Friday Top 5: Vegemite Sandwich
In January 1983, change was afoot. My girlfriend had just moved into my apartment in Dubuque, Iowa, which tends to make a young bachelor adjust his lifestyle. Not only that, the Top 40 landscape of the early 1980s, a place where Anne Murray could still make the pop charts, was being swiftly transformed by MTV and the Second British Invasion. It was all just starting to accelerate during this week in 1983. Here's the Top Five:
5. "Sexual Healing"/Marvin Gaye. Gaye's first significant hit in almost five years didn't get much airplay in Dubuque--apparently only non-sexual healing was encouraged in what was then a strongly Catholic town. Some people consider this to be one of the great romantic slow jams, but to me it's just boorish. Waking up your lover because you want to get it on? Dude, take a shower and leave the girl alone.
4. "Maneater"/Hall and Oates. This had closed out 1982 at Number One, was the biggest hit of H&O's career, and falls smack in the middle of their streak of 12 Top-Ten hits in 13 releases between 1981 and 1984. Weirdly light on funk, though, despite the heavy bass line. "Maneater" was also H&O's first foray into video--if you don't count a rare, almost homemade clip that accompanied the original release of "She's Gone" in 1973.
3. "Dirty Laundry"/Don Henley. There was nothing subtle about Henley's satire of TV news, including that organ-from-hell and Joe Walsh's guitar solo. Still topically accurate after 22 years, however.
2. "The Girl Is Mine"/Paul McCartney and Michael Jackson. The first of two major hit collaborations between Jackson and McCartney, this was from Thriller, although it would have been a better fit on either of McCartney's early-80s albums, Tug of War or Pipes of Peace, just as "Say Say Say" would have fit better on Thriller.
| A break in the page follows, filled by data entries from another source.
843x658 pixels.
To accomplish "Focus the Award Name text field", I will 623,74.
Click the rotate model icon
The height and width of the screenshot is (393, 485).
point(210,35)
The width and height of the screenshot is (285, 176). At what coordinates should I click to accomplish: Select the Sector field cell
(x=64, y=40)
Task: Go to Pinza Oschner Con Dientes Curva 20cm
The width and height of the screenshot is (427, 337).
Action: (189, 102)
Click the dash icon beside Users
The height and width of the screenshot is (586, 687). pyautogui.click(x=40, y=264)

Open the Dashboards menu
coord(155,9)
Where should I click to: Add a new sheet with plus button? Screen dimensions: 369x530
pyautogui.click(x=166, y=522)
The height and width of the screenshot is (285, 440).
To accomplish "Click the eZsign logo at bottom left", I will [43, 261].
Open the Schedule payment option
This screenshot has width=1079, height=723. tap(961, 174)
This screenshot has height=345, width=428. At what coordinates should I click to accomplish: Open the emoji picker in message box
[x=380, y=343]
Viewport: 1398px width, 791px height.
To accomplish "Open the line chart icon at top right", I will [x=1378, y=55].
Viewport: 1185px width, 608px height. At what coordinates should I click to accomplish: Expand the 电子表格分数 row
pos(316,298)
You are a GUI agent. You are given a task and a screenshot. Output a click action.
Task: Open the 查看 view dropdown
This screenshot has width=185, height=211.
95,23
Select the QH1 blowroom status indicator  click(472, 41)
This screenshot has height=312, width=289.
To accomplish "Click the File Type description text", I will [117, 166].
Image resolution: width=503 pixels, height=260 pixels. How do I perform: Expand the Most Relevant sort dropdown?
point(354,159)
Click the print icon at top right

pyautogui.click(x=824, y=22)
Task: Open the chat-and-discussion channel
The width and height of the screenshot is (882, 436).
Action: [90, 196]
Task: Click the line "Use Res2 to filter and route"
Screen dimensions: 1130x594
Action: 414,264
Big news when it was released, and utterly forgotten in the blizzard of Thriller hits to come.
1. "Down Under"/Men at Work. This record was as laden with obvious hooks as any record ever recorded, from the little drum and flute bit in the intro to the weird lyrics that were fun to sing along with, even if you didn't quite know what they meant. Those lyrics introduced Vegemite and the verb "to chunder" to the world beyond Australia, and this record represented the height of the Men's blazingly short career.
Elsewhere on the charts that week, various famous MTV kids were getting into position to conquer the world--Duran Duran, Culture Club, the Stray Cats. But Bob Seger and Toto were there, too, and still making records without videos. Not for long, though.